- Short problem -
Render as a JSON list of strings, one string per line with blank lines omitted, the lines starting with the line containing "will click(x=313, y=52)." and going on through the line containing "(x=70, y=203)".

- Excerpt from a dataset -
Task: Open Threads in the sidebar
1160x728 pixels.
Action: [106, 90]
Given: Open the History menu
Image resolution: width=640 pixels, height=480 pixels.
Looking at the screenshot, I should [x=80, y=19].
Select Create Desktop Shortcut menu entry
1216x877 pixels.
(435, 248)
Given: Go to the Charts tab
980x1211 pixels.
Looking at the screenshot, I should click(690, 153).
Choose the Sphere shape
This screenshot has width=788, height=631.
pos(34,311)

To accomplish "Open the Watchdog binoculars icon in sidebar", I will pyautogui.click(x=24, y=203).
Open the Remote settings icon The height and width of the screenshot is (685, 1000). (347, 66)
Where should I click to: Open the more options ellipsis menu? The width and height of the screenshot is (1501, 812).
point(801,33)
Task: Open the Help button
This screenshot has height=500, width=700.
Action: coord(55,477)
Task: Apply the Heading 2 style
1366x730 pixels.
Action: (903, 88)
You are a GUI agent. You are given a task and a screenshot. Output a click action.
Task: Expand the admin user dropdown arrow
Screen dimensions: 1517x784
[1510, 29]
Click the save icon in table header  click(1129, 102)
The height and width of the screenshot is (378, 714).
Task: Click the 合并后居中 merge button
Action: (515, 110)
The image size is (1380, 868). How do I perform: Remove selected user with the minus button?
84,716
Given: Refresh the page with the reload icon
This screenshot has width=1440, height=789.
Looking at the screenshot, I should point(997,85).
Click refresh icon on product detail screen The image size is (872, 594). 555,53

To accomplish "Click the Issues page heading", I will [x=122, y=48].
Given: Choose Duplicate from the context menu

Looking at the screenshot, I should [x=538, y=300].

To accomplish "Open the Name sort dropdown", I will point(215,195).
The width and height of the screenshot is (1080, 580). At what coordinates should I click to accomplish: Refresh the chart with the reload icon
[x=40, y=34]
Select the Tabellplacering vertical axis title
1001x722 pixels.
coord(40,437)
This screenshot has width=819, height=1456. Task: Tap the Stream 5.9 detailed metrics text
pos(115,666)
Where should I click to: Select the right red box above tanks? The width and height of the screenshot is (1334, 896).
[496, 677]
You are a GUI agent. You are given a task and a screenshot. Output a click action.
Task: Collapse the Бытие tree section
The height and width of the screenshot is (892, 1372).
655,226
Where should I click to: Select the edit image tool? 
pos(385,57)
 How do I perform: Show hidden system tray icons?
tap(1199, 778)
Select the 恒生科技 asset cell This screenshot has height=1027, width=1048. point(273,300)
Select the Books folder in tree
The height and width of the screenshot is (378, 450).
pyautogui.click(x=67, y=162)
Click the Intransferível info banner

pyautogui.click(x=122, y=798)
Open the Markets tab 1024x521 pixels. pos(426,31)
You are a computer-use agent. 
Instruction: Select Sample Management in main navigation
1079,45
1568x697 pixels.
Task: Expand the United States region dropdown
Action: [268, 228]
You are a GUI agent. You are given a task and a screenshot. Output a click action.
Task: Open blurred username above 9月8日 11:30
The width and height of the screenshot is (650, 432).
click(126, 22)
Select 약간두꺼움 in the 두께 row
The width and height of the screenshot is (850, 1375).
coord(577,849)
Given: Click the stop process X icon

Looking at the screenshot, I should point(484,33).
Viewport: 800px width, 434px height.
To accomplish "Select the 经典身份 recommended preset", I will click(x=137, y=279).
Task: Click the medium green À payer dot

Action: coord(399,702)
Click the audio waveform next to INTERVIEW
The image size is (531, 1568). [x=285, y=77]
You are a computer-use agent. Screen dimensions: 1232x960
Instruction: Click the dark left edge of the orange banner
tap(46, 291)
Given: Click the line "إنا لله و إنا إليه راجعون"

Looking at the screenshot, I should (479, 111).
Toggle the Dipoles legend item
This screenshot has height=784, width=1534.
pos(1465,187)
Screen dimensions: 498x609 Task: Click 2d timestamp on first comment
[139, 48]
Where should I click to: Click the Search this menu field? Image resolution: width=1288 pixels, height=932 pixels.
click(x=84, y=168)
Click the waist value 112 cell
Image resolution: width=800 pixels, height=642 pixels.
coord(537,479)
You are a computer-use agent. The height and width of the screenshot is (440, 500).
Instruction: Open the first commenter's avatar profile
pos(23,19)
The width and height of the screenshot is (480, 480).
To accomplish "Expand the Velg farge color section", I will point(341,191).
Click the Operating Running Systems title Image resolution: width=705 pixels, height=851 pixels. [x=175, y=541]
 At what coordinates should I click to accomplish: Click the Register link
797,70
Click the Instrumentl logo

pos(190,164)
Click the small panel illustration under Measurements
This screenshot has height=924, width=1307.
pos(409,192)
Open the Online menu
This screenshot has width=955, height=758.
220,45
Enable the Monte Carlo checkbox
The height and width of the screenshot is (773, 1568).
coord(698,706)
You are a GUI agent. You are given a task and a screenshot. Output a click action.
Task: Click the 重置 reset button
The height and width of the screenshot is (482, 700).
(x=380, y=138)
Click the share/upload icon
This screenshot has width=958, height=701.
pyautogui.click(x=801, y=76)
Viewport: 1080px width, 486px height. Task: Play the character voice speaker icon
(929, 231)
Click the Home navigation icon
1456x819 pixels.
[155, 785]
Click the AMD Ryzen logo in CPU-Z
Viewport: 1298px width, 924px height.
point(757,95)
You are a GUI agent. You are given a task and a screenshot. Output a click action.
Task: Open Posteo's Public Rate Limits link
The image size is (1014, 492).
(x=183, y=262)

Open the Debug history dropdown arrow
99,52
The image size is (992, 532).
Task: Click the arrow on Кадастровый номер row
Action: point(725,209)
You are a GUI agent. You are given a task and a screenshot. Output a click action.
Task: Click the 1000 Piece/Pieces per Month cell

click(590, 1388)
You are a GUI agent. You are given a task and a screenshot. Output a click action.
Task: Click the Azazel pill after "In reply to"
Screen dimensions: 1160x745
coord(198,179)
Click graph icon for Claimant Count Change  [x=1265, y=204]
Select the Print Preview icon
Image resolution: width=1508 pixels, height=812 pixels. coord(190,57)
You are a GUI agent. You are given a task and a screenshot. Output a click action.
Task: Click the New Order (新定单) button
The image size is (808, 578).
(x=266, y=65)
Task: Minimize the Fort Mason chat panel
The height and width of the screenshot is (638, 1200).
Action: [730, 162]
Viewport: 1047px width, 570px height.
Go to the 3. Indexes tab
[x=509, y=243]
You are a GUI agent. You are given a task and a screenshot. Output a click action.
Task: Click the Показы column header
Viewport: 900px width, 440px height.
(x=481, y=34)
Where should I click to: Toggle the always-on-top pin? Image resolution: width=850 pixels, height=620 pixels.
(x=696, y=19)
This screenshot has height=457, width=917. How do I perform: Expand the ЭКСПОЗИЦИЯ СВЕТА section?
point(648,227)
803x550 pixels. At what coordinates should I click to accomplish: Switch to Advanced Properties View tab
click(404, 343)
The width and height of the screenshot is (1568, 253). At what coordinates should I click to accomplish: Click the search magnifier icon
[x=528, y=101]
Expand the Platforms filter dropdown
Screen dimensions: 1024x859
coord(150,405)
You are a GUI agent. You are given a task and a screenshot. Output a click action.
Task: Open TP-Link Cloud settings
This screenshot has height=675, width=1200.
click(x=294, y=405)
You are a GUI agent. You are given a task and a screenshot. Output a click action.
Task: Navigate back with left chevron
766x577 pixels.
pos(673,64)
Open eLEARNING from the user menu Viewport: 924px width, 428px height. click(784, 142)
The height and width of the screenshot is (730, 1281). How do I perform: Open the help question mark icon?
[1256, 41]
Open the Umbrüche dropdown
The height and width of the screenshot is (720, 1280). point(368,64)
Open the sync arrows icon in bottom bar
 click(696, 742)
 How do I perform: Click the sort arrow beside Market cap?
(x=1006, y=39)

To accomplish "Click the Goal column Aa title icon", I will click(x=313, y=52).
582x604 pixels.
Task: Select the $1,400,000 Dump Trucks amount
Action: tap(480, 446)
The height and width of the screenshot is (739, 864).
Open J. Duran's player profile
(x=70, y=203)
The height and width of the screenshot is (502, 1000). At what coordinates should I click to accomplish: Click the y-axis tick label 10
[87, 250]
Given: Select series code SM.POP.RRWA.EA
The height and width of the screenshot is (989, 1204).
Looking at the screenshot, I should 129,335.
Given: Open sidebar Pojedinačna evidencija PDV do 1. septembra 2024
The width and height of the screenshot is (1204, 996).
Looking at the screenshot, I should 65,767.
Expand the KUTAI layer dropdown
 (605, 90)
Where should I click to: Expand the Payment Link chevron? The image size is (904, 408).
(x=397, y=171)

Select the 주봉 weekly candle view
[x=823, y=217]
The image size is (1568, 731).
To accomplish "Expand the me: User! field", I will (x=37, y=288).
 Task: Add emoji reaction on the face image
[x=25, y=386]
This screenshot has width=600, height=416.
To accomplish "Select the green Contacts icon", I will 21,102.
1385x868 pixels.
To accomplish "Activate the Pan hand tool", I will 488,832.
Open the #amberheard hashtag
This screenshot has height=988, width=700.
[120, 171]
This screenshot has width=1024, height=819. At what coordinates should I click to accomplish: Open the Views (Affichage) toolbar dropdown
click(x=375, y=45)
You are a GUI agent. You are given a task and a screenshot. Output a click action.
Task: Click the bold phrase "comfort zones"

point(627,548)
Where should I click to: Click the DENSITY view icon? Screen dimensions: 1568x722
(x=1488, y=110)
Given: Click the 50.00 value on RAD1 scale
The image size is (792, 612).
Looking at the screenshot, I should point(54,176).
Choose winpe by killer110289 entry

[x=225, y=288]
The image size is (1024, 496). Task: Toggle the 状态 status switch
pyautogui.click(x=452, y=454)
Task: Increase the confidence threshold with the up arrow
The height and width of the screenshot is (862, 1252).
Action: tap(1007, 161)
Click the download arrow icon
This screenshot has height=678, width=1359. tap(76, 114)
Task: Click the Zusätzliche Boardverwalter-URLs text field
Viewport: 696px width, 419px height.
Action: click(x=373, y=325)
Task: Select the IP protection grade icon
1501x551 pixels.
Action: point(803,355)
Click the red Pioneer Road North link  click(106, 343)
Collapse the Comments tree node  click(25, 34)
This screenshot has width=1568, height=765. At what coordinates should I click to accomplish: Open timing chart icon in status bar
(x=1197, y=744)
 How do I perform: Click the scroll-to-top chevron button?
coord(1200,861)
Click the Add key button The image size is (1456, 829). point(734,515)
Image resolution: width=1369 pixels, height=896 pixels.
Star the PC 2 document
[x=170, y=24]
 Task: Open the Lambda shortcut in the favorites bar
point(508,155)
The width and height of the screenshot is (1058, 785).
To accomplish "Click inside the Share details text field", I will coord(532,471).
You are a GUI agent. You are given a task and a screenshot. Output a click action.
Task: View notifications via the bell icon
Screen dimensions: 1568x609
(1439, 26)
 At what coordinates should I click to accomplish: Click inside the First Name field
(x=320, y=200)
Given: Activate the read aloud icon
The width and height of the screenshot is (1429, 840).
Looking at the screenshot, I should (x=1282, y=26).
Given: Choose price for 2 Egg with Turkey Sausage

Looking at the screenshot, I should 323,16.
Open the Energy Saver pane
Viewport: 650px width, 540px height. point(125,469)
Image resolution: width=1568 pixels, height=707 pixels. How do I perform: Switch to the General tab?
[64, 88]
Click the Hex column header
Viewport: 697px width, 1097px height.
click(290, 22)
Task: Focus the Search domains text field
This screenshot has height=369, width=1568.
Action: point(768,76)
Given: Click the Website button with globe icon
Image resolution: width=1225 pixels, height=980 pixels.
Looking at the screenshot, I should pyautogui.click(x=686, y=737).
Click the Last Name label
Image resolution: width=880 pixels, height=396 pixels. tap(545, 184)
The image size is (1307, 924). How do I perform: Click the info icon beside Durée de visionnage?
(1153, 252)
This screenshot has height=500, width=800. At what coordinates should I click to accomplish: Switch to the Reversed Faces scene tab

- Solution -
[
  "To accomplish \"Click the Goal column Aa title icon\", I will click(x=313, y=52).",
  "582x604 pixels.",
  "Task: Select the $1,400,000 Dump Trucks amount",
  "Action: tap(480, 446)",
  "The height and width of the screenshot is (739, 864).",
  "Open J. Duran's player profile",
  "(x=70, y=203)"
]